Douglas Jardine Flint – Group Chairman

A diversified business model is helpful in tough times

“The first half of 2016 was characterized by spikes of uncertainty, which greatly impacted business and market confidence. This was reflected in lower volumes of customer activity and higher levels of market volatility. We came through this period securely, as our diversified business model and geographic profile again demonstrated resilience in difficult market conditions.”

Stuart Thomson Gulliver – Group CEO & Executive Director

Revenue growth is stifled by stagnant global growth

“Now a slowdown in global trade has hampered our ability to deliver growth above GDP from our international network.”

An uncertain operating environment mean targets will not be met

“Now the economic and geopolitical environment remains uncertain. Negative rates and the likely deferral of interest rate rises put increasing stress on banks. Since 2007 we’ve seen our net interest margins contract from 2.9% to 1.8%, which we largely compensated for with around 33% growth in interest earning assets. We continue to see higher margin business roll off with heightened competition for new lending. And in the light of this, we will not now hit our return on equity target of more than 10% by the end of 2017.”

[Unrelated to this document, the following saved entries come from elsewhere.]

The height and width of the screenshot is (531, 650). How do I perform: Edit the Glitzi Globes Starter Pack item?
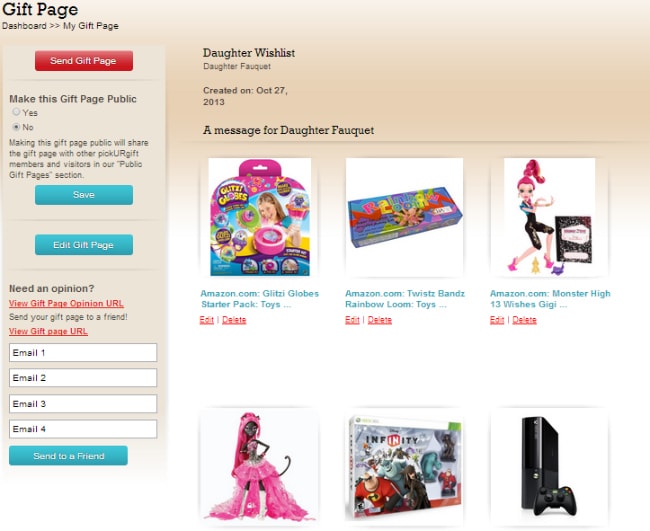pyautogui.click(x=206, y=320)

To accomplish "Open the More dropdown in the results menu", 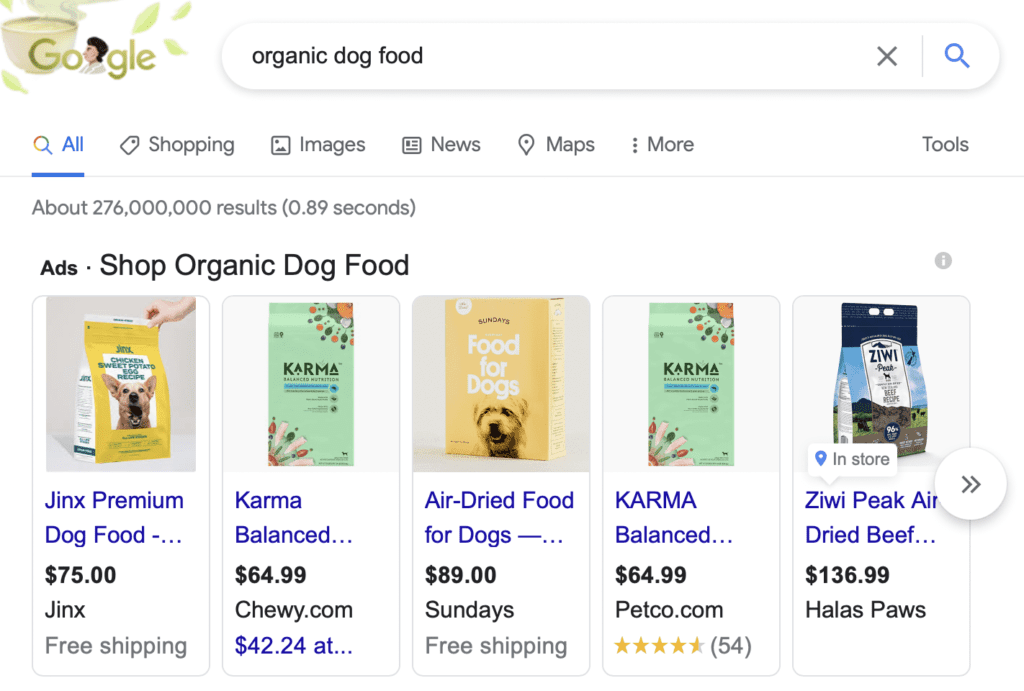I will [661, 145].
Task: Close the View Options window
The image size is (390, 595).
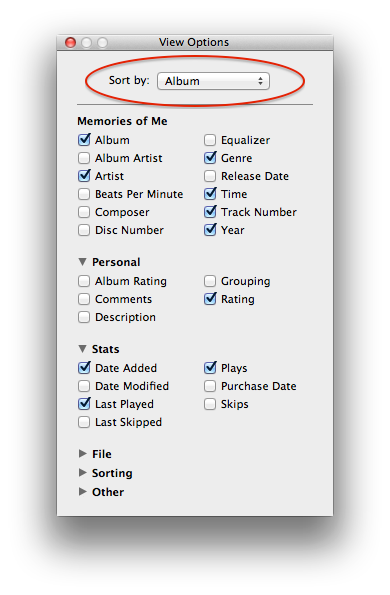Action: [71, 42]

On demand for credit after the Brexit

“we had a slowdown in SME activity, basically kicking off from early June, which is still reasonably slow in terms of applications for new financing…So people have I think postponed getting financing for OpEx. But I imagine that come September, we’ll see that pick up again, because obviously the process of negotiation is going to take a number of years. So I don’t think that that OpEx will be postponed. The large companies haven’t missed a beat, because they’re multinational, and they’re in many countries. And therefore they have continued to operate at the previous levels”

Iain James Mackay – Executive Director & Group Finance Director

Strong performance in commercial banking

“The standout performance in the quarter came from Commercial Banking, which continued to grow in spite of the slowdown in global trade. This was driven by higher lending and deposit balances in the UK on the back of market share gains.”

Cost cutting continues in low revenue growth environment

“We delivered $497 million of cost savings in the second quarter, which was $132 million more than we delivered in the first. We were therefore able to achieve positive jaws in the second quarter, despite the difficult revenue environment. On a run rate basis we have now achieved more than $2 billion of cost savings, which represents nearly 40% of the overall savings required to achieve our 2017 exit rate.”